WRITTEN REQUEST: Please convert every line of the entries below into a JSON list of strings, one string per line, leaving out blank lines.

::::

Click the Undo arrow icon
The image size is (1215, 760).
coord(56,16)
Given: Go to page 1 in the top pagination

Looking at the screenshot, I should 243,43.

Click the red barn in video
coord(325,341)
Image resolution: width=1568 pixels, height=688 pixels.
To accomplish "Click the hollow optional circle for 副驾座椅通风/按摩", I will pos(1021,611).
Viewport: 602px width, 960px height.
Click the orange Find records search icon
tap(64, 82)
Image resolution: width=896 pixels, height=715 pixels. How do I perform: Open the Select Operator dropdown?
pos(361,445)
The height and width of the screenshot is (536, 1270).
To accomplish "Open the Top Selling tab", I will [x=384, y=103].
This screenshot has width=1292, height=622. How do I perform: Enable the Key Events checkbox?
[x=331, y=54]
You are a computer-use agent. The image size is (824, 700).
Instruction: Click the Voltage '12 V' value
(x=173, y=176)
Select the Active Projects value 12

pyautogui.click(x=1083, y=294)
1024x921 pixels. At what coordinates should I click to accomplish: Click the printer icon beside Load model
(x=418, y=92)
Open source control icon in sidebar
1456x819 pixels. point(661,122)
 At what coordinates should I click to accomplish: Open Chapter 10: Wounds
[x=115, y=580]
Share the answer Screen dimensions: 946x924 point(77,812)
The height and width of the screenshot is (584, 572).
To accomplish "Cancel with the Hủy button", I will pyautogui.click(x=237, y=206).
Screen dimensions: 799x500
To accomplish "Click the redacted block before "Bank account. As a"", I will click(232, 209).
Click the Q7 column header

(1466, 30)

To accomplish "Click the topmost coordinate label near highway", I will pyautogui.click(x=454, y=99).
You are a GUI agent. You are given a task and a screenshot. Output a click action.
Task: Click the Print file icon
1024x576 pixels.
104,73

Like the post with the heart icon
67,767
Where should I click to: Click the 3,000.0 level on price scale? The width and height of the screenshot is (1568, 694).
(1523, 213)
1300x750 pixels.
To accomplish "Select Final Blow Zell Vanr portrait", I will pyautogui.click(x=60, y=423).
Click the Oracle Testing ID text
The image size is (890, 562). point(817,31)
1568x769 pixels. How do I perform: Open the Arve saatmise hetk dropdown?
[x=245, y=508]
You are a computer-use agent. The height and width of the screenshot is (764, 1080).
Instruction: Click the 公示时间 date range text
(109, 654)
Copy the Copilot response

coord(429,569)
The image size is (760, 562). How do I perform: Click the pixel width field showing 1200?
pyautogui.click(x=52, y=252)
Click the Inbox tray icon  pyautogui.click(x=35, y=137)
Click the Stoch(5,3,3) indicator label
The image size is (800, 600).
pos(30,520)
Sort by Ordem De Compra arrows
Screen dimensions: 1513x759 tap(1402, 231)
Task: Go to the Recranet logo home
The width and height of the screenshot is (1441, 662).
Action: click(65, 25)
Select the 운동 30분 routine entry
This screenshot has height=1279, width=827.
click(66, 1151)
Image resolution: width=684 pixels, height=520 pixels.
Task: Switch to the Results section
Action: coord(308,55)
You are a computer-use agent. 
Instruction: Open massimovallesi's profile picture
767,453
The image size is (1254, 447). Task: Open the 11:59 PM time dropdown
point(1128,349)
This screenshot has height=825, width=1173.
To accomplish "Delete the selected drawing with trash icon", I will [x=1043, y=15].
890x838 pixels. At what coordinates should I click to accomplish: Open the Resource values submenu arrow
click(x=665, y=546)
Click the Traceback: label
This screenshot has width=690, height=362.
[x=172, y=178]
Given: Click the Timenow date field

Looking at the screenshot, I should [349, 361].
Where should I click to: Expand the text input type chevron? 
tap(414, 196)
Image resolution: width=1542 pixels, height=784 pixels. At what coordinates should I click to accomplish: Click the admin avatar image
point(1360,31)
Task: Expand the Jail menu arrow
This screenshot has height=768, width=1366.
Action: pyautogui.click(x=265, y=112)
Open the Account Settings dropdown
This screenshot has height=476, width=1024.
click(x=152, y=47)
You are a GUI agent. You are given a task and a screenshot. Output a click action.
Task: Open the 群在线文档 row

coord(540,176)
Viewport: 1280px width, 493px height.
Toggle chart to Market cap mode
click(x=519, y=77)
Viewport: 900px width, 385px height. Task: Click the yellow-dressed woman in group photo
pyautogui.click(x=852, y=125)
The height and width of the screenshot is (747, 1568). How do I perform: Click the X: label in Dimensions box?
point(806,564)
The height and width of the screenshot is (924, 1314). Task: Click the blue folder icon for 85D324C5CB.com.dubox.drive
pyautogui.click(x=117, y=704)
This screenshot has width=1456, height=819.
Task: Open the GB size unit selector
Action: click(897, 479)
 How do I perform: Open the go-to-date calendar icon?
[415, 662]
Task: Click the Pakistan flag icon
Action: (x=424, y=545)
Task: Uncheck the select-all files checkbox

::::

FINAL ANSWER:
[
  "Click the Undo arrow icon",
  "The image size is (1215, 760).",
  "coord(56,16)",
  "Given: Go to page 1 in the top pagination",
  "Looking at the screenshot, I should 243,43.",
  "Click the red barn in video",
  "coord(325,341)",
  "Image resolution: width=1568 pixels, height=688 pixels.",
  "To accomplish \"Click the hollow optional circle for 副驾座椅通风/按摩\", I will pos(1021,611).",
  "Viewport: 602px width, 960px height.",
  "Click the orange Find records search icon",
  "tap(64, 82)",
  "Image resolution: width=896 pixels, height=715 pixels. How do I perform: Open the Select Operator dropdown?",
  "pos(361,445)",
  "The height and width of the screenshot is (536, 1270).",
  "To accomplish \"Open the Top Selling tab\", I will [x=384, y=103].",
  "This screenshot has width=1292, height=622. How do I perform: Enable the Key Events checkbox?",
  "[x=331, y=54]",
  "You are a computer-use agent. The image size is (824, 700).",
  "Instruction: Click the Voltage '12 V' value",
  "(x=173, y=176)",
  "Select the Active Projects value 12",
  "pyautogui.click(x=1083, y=294)",
  "1024x921 pixels. At what coordinates should I click to accomplish: Click the printer icon beside Load model",
  "(x=418, y=92)",
  "Open source control icon in sidebar",
  "1456x819 pixels. point(661,122)",
  " At what coordinates should I click to accomplish: Open Chapter 10: Wounds",
  "[x=115, y=580]",
  "Share the answer Screen dimensions: 946x924 point(77,812)",
  "The height and width of the screenshot is (584, 572).",
  "To accomplish \"Cancel with the Hủy button\", I will pyautogui.click(x=237, y=206).",
  "Screen dimensions: 799x500",
  "To accomplish \"Click the redacted block before \"Bank account. As a\"\", I will click(232, 209).",
  "Click the Q7 column header",
  "(1466, 30)",
  "To accomplish \"Click the topmost coordinate label near highway\", I will pyautogui.click(x=454, y=99).",
  "You are a GUI agent. You are given a task and a screenshot. Output a click action.",
  "Task: Click the Print file icon",
  "1024x576 pixels.",
  "104,73",
  "Like the post with the heart icon",
  "67,767",
  "Where should I click to: Click the 3,000.0 level on price scale? The width and height of the screenshot is (1568, 694).",
  "(1523, 213)",
  "1300x750 pixels.",
  "To accomplish \"Select Final Blow Zell Vanr portrait\", I will pyautogui.click(x=60, y=423).",
  "Click the Oracle Testing ID text",
  "The image size is (890, 562). point(817,31)",
  "1568x769 pixels. How do I perform: Open the Arve saatmise hetk dropdown?",
  "[x=245, y=508]",
  "You are a computer-use agent. The height and width of the screenshot is (764, 1080).",
  "Instruction: Click the 公示时间 date range text",
  "(109, 654)",
  "Copy the Copilot response",
  "coord(429,569)",
  "The image size is (760, 562). How do I perform: Click the pixel width field showing 1200?",
  "pyautogui.click(x=52, y=252)",
  "Click the Inbox tray icon  pyautogui.click(x=35, y=137)",
  "Click the Stoch(5,3,3) indicator label",
  "The image size is (800, 600).",
  "pos(30,520)",
  "Sort by Ordem De Compra arrows",
  "Screen dimensions: 1513x759 tap(1402, 231)",
  "Task: Go to the Recranet logo home",
  "The width and height of the screenshot is (1441, 662).",
  "Action: click(65, 25)",
  "Select the 운동 30분 routine entry",
  "This screenshot has height=1279, width=827.",
  "click(66, 1151)",
  "Image resolution: width=684 pixels, height=520 pixels.",
  "Task: Switch to the Results section",
  "Action: coord(308,55)",
  "You are a computer-use agent. ",
  "Instruction: Open massimovallesi's profile picture",
  "767,453",
  "The image size is (1254, 447). Task: Open the 11:59 PM time dropdown",
  "point(1128,349)",
  "This screenshot has height=825, width=1173.",
  "To accomplish \"Delete the selected drawing with trash icon\", I will [x=1043, y=15].",
  "890x838 pixels. At what coordinates should I click to accomplish: Open the Resource values submenu arrow",
  "click(x=665, y=546)",
  "Click the Traceback: label",
  "This screenshot has width=690, height=362.",
  "[x=172, y=178]",
  "Given: Click the Timenow date field",
  "Looking at the screenshot, I should [349, 361].",
  "Where should I click to: Expand the text input type chevron? ",
  "tap(414, 196)",
  "Image resolution: width=1542 pixels, height=784 pixels. At what coordinates should I click to accomplish: Click the admin avatar image",
  "point(1360,31)",
  "Task: Expand the Jail menu arrow",
  "This screenshot has height=768, width=1366.",
  "Action: pyautogui.click(x=265, y=112)",
  "Open the Account Settings dropdown",
  "This screenshot has height=476, width=1024.",
  "click(x=152, y=47)",
  "You are a GUI agent. You are given a task and a screenshot. Output a click action.",
  "Task: Open the 群在线文档 row",
  "coord(540,176)",
  "Viewport: 1280px width, 493px height.",
  "Toggle chart to Market cap mode",
  "click(x=519, y=77)",
  "Viewport: 900px width, 385px height. Task: Click the yellow-dressed woman in group photo",
  "pyautogui.click(x=852, y=125)",
  "The height and width of the screenshot is (747, 1568). How do I perform: Click the X: label in Dimensions box?",
  "point(806,564)",
  "The height and width of the screenshot is (924, 1314). Task: Click the blue folder icon for 85D324C5CB.com.dubox.drive",
  "pyautogui.click(x=117, y=704)",
  "This screenshot has width=1456, height=819.",
  "Task: Open the GB size unit selector",
  "Action: click(897, 479)",
  " How do I perform: Open the go-to-date calendar icon?",
  "[415, 662]",
  "Task: Click the Pakistan flag icon",
  "Action: (x=424, y=545)",
  "Task: Uncheck the select-all files checkbox"
]